Sigo mi deambular ascendiendo colina arriba hasta la vieja Rione Terra y pronto me doy cuenta de que estoy viviendo una especie de distopía. Hasta hace muy poco el barrio histórico de Pozzuoli se describía en las guías de viaje como un "museo al aire libre", un armonioso conjunto de viviendas antiguas —algunas descripciones ponían énfasis en la decadencia y los desconchones de las fachadas— que estuvieron habitadas hasta la década de 1970, cuando un fuerte terremoto hizo que se evacuara la zona. Pero lo que yo encuentro no tiene nada que ver con estas descripciones. Todos los edificios de Rione Terra han sido remodelados y pintados en colores pastel (ni un desconchón), al estilo de los centros comerciales outlet que hay a las afueras de algunas de nuestras ciudades. Esto no es Las Rozas, La Roca Village o McArthurGlen, aunque podría serlo. Pero eso no es lo más inquietante del asunto. Lo extraño es que no hay nadie aquí. Ni un alma. No es que a esta hora no hayan llegado todavía los turistas, es que no hay nada, ni siquiera muebles o un triste maniquí en el interior de las tiendas. Avanzo entre escaparates vacíos y callejones desiertos hasta el lugar que un cartel señala como el centro de información. Dentro del edificio hay un mostrador con una montaña de folletos del recorrido arqueológico que puede hacerse por el barrio, dos sillas vacías y un ventilador encendido. Ningún ser humano.

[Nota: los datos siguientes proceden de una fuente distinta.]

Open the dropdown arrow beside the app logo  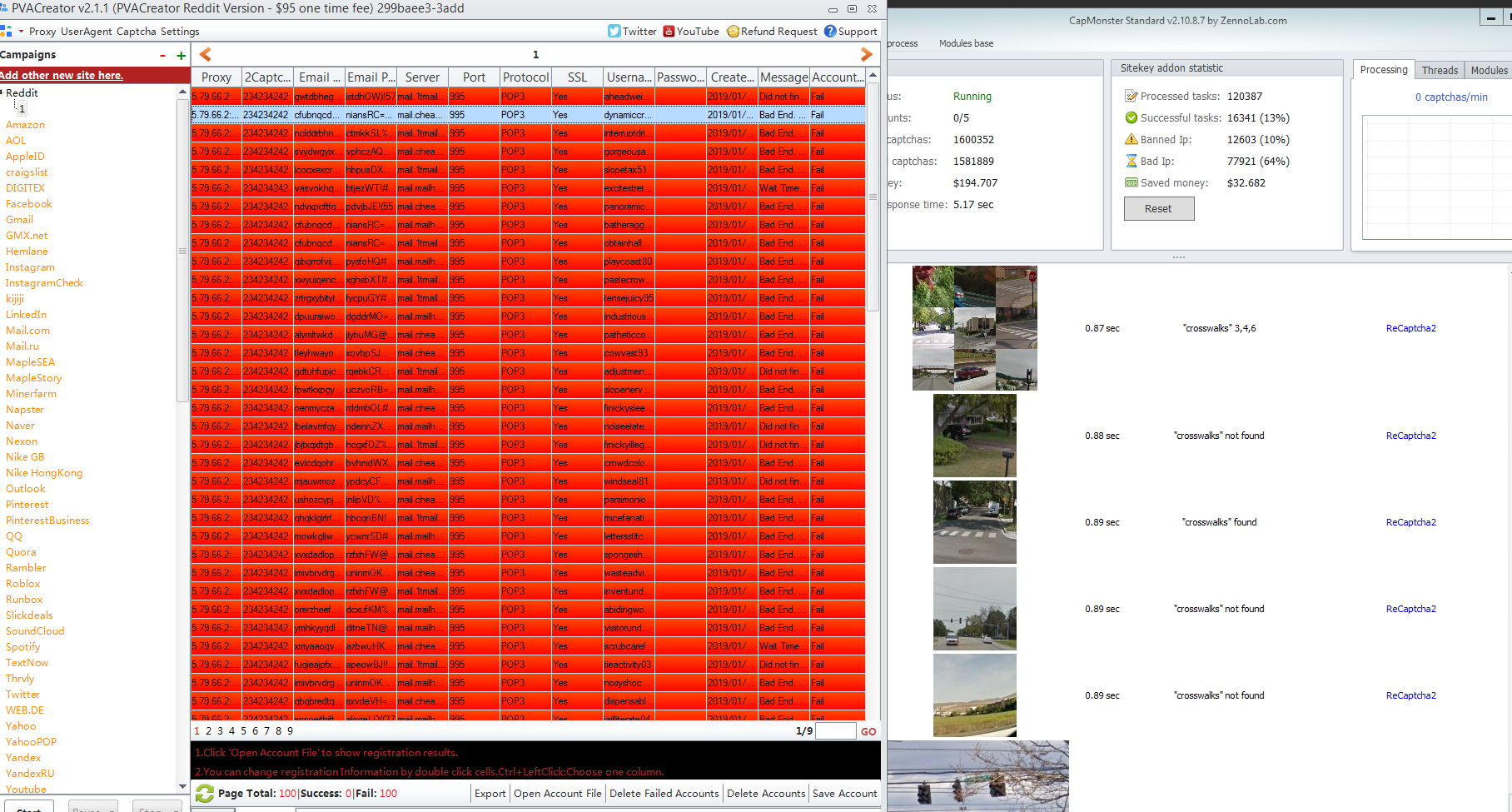tap(21, 32)
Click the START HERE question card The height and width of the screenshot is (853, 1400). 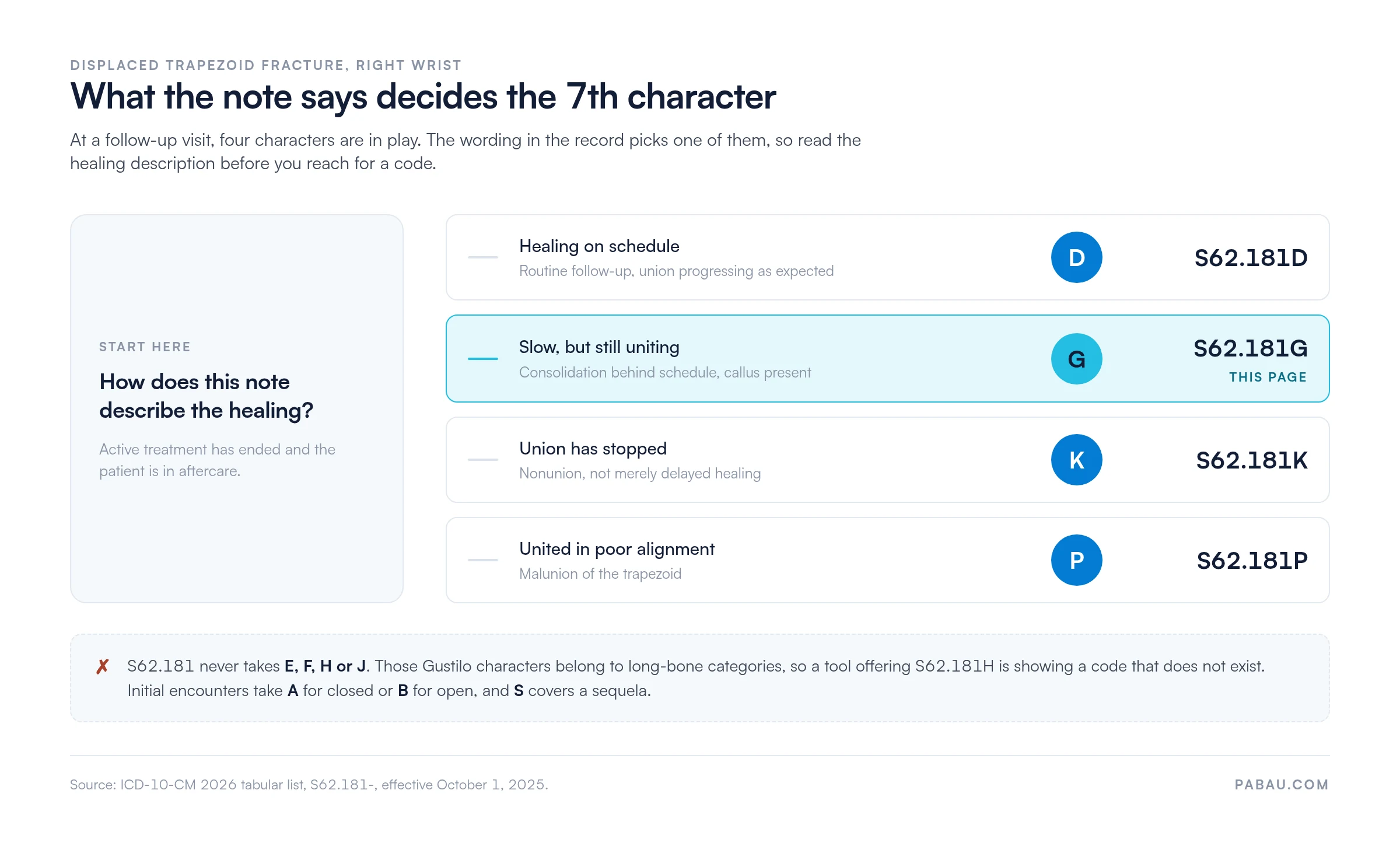coord(237,408)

No hay rastro del viejo muelle de Calígula porque la realidad es que solo fue visible hasta finales del siglo XVIII

—¿Hola? ¿Hay alguien?

Los chillidos de las gaviotas son el único sonido que demuestra que algo sigue vivo en este lugar.

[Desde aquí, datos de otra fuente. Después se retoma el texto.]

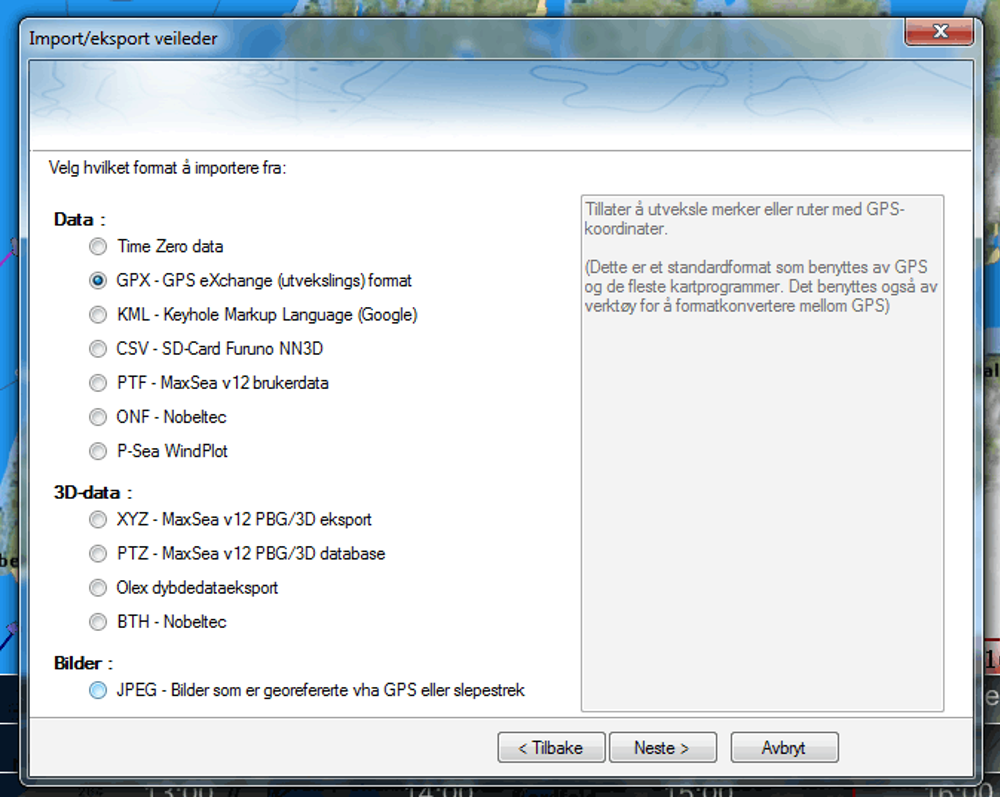Click the 3D-data section heading
The height and width of the screenshot is (797, 1000).
click(93, 492)
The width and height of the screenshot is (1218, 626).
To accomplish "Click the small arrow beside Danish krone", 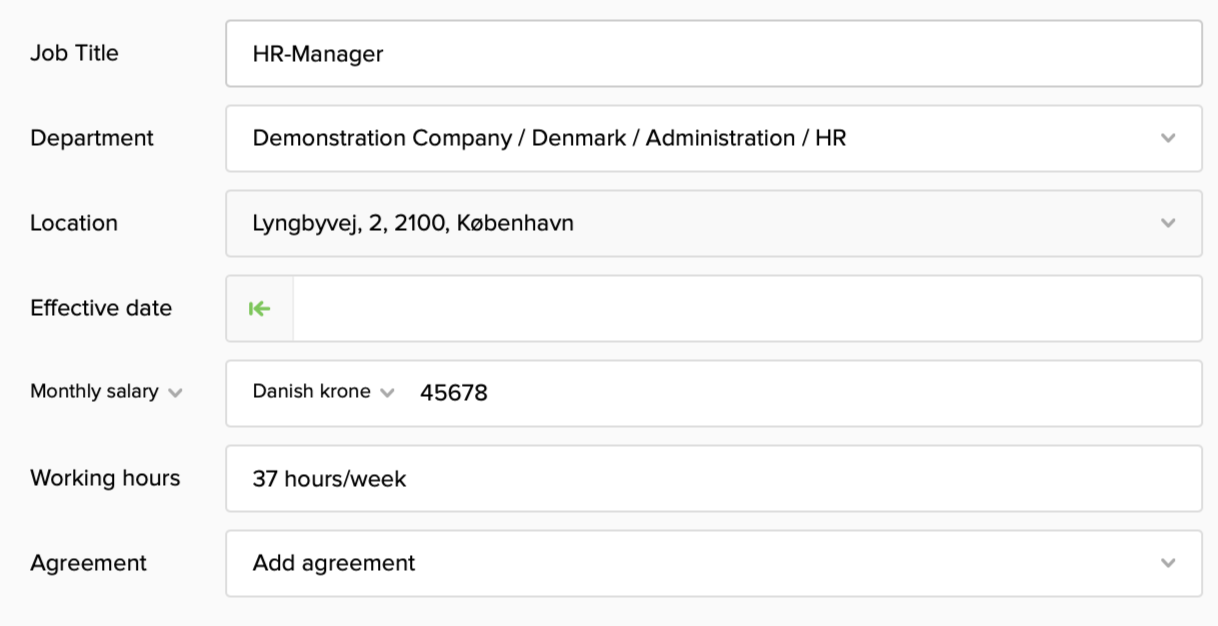I will click(388, 393).
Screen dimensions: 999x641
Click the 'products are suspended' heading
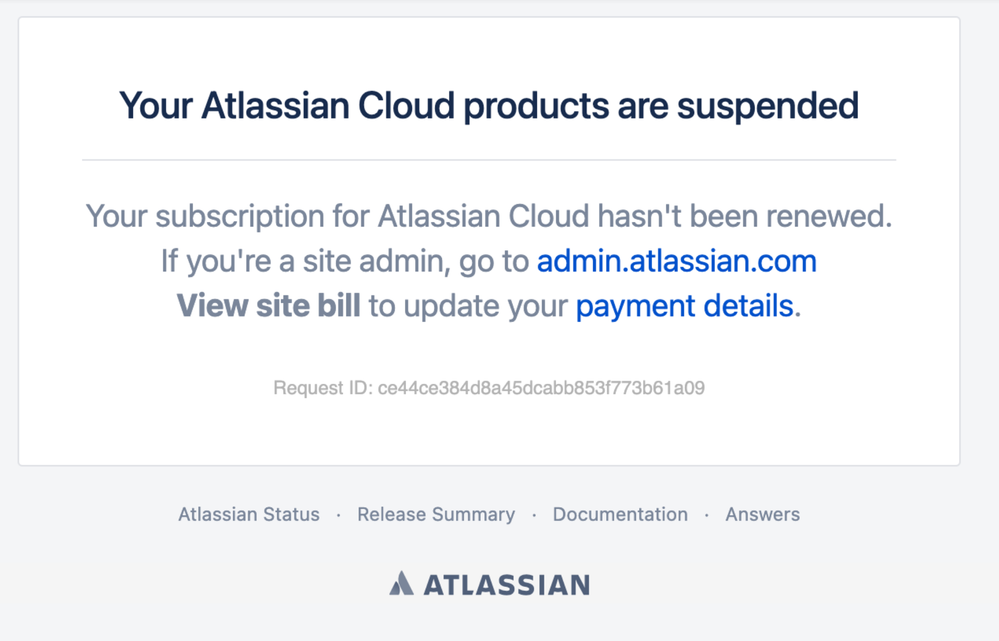661,106
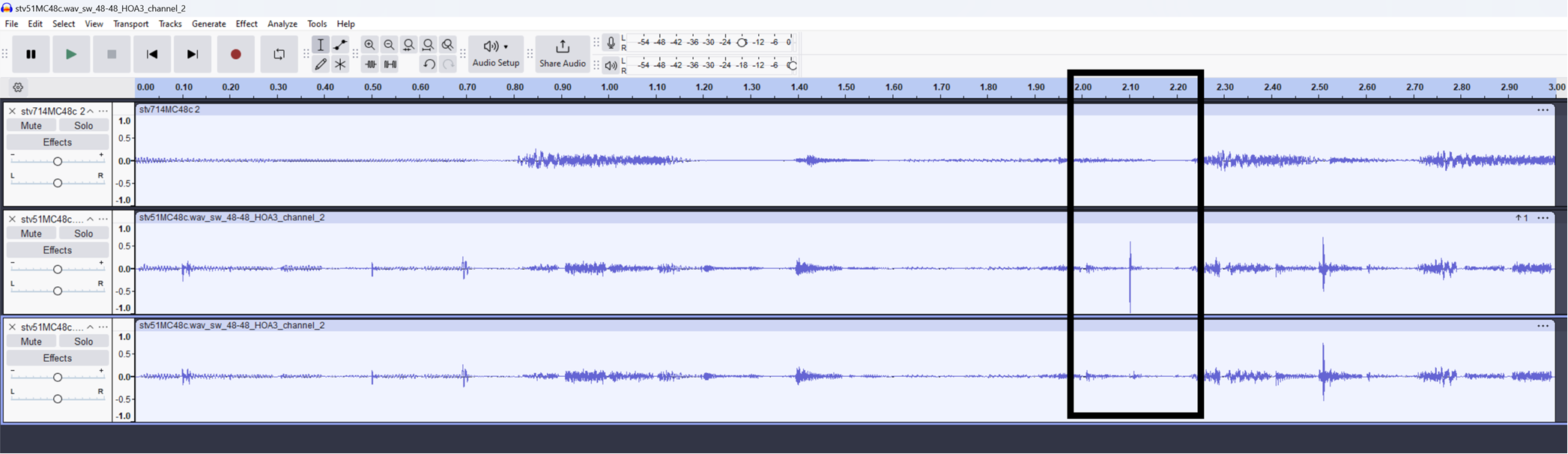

Vuelvo sobre mis pasos y me desvío para acercarme hasta la catedral sin olvidarme de que por estas calles, cuando eran decadentes, jugaba Sofía Loren de niña. Al llegar a los pies del duomo no me sorprende encontrarlo cerrado. El antiguo templo de Apolo que coronaba la acrópolis griega, que luego fue romano y que finalmente se consagró a san Próculo Mártir, atesora tres obras de la pintora Artemisia Gentileschi que no podré ver hoy. Abandono, perpleja, esta Rione Terra que parece estar viviendo los tiempos de la pandemia bajando por un flamante ascensor en el que unos cuantos artistas contemporáneos han plasmado sus grafitis. Tengo que enterarme de qué pasa aquí, pero primero me dirijo sin demora hacia la sede del Instituto Nacional de Geofísica y Vulcanología.

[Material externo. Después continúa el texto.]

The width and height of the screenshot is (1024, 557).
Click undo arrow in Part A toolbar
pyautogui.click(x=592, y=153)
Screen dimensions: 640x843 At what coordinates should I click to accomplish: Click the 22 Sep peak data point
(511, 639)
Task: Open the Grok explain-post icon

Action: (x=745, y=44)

Las oficinas del Observatorio Vesubiano se encuentran en un gran edificio de horizontalidad soviética —mucho hormigón y muchas ventanas— en el barrio napolitano de Fuorigrotta, situado a escasos dieciséis minutos en metro desde el centro de Pozzuoli. Después de equivocarme dos veces de entrada y de subir y bajar en vano muchas escaleras doy con alguien en el pasillo que me indica en qué punto del inmueble trabajan los científicos. Ya por fin en la sede, una simpática recepcionista me acompaña hasta el despacho del doctor. Giovanni Macedonio es un hombre alto, delgado, con el pelo muy negro y los ojos muy azules. Me recibe con una tímida sonrisa, me tiende la mano y me invita a sentarme frente a una mesa atiborrada de papeles, hojas de cálculo y mapas. Le agradezco sinceramente que me haya dedicado parte de su tiempo y entro en materia sin más dilación:

—Ha habido un par de terremotos esta noche...
—Sí, en efecto —dice el científico girándose hacia su ordenador—, justamente hoy estamos haciendo el seguimiento de esos pequeños sismos por si hubiera réplicas. Mira —dice girando la pantalla hacia mí, señalándome las inconfundibles líneas en zigzag que dibuja un sismógrafo—. ¿Ves? ¿Aquí? Estos dos picos son los terremotos de esta noche: el que se ha producido a las 3.47 y este, un poco más fuerte, a las 5.53. Nosotros avisamos a Protección Civil cuando los sismos tienen una magnitud superior a los dos grados en la escala de Richter para que estén informados, porque los ciudadanos a veces se asustan y llaman, pero, vaya, estos terremotos no tienen mayores consecuencias. Mira, por ejemplo, el mes pasado hubo 668 movimientos sísmicos en el área de los Campos Flégreos, pero solo ocho de ellos fueron de una magnitud superior a dos grados. No obstante, estamos muy pendientes porque si se intensifica la actividad sí que podría ser señal de algo.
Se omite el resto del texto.